Yup. This is exactly what you have to do. Cuz half of them won't show. We must have invited 50 people, and had about 10-15 show up. Had we invited only 20, we'd prolly have 4 people show up as well.  It just works out that way for some reason.


----------



## spookylady (Sep 21, 2009)

That stinks!


----------



## Cage (Sep 12, 2006)

That sucks. I don't think people know how much work it takes to throw these parties! Don't despair we all appreciate your hard work.


----------



## Addicted2Boo (Jul 19, 2009)

Don't feel too bad about it. First parties are great for getting out the kinks and just getting started. My first party was last year and I had invited 40+ people and wound up with about 15. It was still a lot of fun, but I wanted it bigger and better this year. I started by talking it up with my friends that would be invited and then sent out a save the date creepy video about 2 months in advance. Then I sent out the paper invitation 4 weeks ahead. Everyone knew it was coming and that it was gonna be fun. I had 66 people on the invite list and 40 showed up. I actually had 48 RSVP yes, but 8 had to cancel cause they or their kids were sick. But, everyone RSVP'd to me either way. I was very impressed and the party turned out amazing and people stayed till 3 am! Another thing is I had it on the 17th so that it wouldn't interfere with other plans as much as you get closer to the actual day of Halloween. Especially if you have kids, there is so much going on. Just start making a gameplan early and get people excited and next year will be much better!


----------



## Sahri21 (Oct 16, 2009)

You guys are great! Sadly nobody forgot by the sounds, they just didn't show. One guy said "I should have come, I had the time." Who knows what happened to everyone else. I guess they're not the best of friends I thought they were. Anyway....I'm going to put all my money into my yard next year. Screw having a party, I don't have any other friends to invite!


----------



## Gladius (Oct 8, 2009)

We invited over 100 people and got about 25 (maybe 30). We got sort of a late start this year, our invites didn't go out til 2 weeks before, and our party was a week before Halloween. I think between the flu, the economy, and the weird timing (either you have your party a week before or you have it on the night, in the latter case parents can't come or come late). I also am bummed by how poorly people RSVP. At least if they tell you they're not coming, you know ahead of time.

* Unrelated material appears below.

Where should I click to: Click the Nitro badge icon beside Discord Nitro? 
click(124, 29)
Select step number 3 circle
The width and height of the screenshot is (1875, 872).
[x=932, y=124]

Sorry to hear it. I think the only solution is to invite a ton of people, knowing that more than half won't come.


----------



## Hallowzeve (Jul 24, 2009)

Like the others, I wouldn't let it get you down. 3 years ago I had thrown my first official party in years and I was planning for 30-40 people. I only ended up w/ 7. But the one I had last night was better than I could have hoped for. Keep trying...it takes a few years to build up the followers...and good luck!


----------